How can the International Olympic Committee (IOC) reach out and connect with Olympic fans from around the world? By using popular social media platforms such as Facebook and Twitter. During the Olympic Games in Vancouver in February, millions lived, and contributed to, the passion of the Games via the IOC’s social media platforms.

The IOC’s Facebook page has attracted over 1.5 million fans and generated nearly 200 million impressions since its launch in January. Providing behind-the-scenes updates from athletes and teams - Lindsey Vonn, Shawn White and Justin Kripps are just some of the athletes featured – the Facebook page also enables fans to share their Olympic experiences. The Olympic photo contest saw almost 4,000 photos submitted by fans, ranging from superb sports competition imagery to more personal Olympic experience shots like the family pet dog wearing the Vancouver red mittens. Fans were given the opportunity to win free tickets to see Olympic events, cheer for their favourite athletes or even “play” Olympic sports. The Official Vancouver 2010 Video Game received over five million plays. Platforms such as Facebook are also proving to be effective ways to reach out to younger audiences that are perhaps more difficult to reach through traditional media -  over 60% of the Facebook fans are under the age of 24. 
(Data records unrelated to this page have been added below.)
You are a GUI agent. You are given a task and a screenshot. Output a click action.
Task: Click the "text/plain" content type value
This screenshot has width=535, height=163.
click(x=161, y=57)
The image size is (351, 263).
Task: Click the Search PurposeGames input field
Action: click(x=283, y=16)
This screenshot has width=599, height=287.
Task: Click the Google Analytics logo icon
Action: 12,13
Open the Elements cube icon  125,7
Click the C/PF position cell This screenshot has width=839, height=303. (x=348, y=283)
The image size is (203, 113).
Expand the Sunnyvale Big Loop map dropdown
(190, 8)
The lead-up to the Games in Vancouver also saw the IOC present on YouTube, with its interactive The Best of Us challenge. This allowed members of the general public to compete against Olympic athletes in a series of fun and playful challenges.  Olympic athletes such as Michael Phelps, Lindsey Vonn and Jenny Owens created unique challenges which attracted over three million views. Prizes were awarded - including a trip to the Vancouver 2010 Olympic Games for the best challenges that were posted. These can be seen on youtube.com/thebestofuschallenge.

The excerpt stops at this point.